(Just bringing up an old post. I linked to it in the combox over at New Liturgical Movement a week or two ago, and it became my new most popular post, so I thought I'd resurrect it here.)
I told this story at dinner the other night. The family liked it, and Puff told me I should write it out on the blog. Like most of my best stories, it isn't my story at all, but my father's, and like many of his best stories, it's from the war.
Dad was at or near the front lines in Italy one day when an officer came down the line. "Any Catholics here," he began. "There's a priest about to say Mass in the next field." Dad took his helmet and rifle and headed over to the next field, as did several other Catholics.
He was appalled when he arrived. The field was wide open, easily visible from the German positions, and exposed to any kind of enemy fire. The men immediately looked for a hill, a shell hole, a rock, a furrow- anything that might give them any sort of cover. Meanwhile, in the middle of the field stood the priest, carefully setting up his Mass kit on a big rock, taking his time and doing it properly, appearing as if he had no concern in the world other than this, and going about it as if he were in a parish back home, and there was no war to trouble anyone or anything.

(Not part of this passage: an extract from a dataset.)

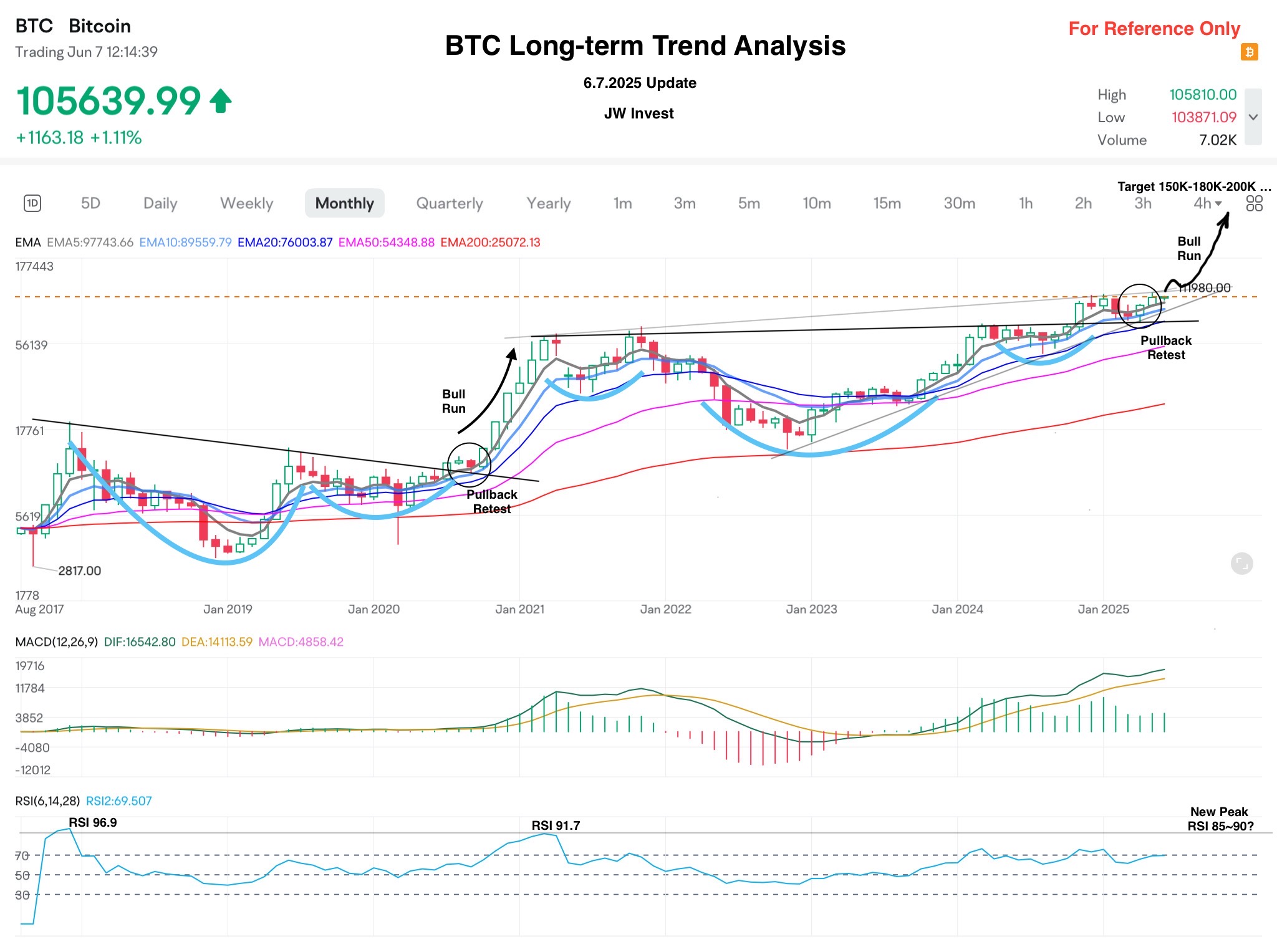Click the green price up arrow
This screenshot has height=952, width=1277.
[220, 101]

If there was ever a time for a Tridentine speed Mass, this could have been it. But, to Dad's horror, (and he knew, because he used to be an altar boy at a Cathedral) the priest said the Mass slowly and carefully, doing every movement as prescribed, omitting no prayer, while gunfire raged around them.
At last the priest turned, holding the consecrated host. "Come to Communion!" he shouted out to the men hiding in the field. "I grant you all full absolution. Come!"
Dad's reaction was: "He's got to be kidding." But then he saw it: the soldiers making their way forward to receive communion. Granted, they approached the priest at a dead run, and left at a dead run as soon as it was received. But still they came. Dad, emboldened by the other men, came forward himself, received, thanked God, and raced away.
He stayed in his furrow watching as the priest put away his Mass kit as properly as he set it out, and, when finished and having said his final prayers, the priest snapped his case shut and walked away.
That's the story. Not the best punch line, but the family liked it. I like it for it reminds of a good man I once knew and shall never see again in the flesh. It reminds me that there were other good men like him, once upon a time. Men who believed there were things to stand for, things to fight for, things that were worth risking your life for. And on that list of things worth risking your life over was Mass, and the chance for Communion.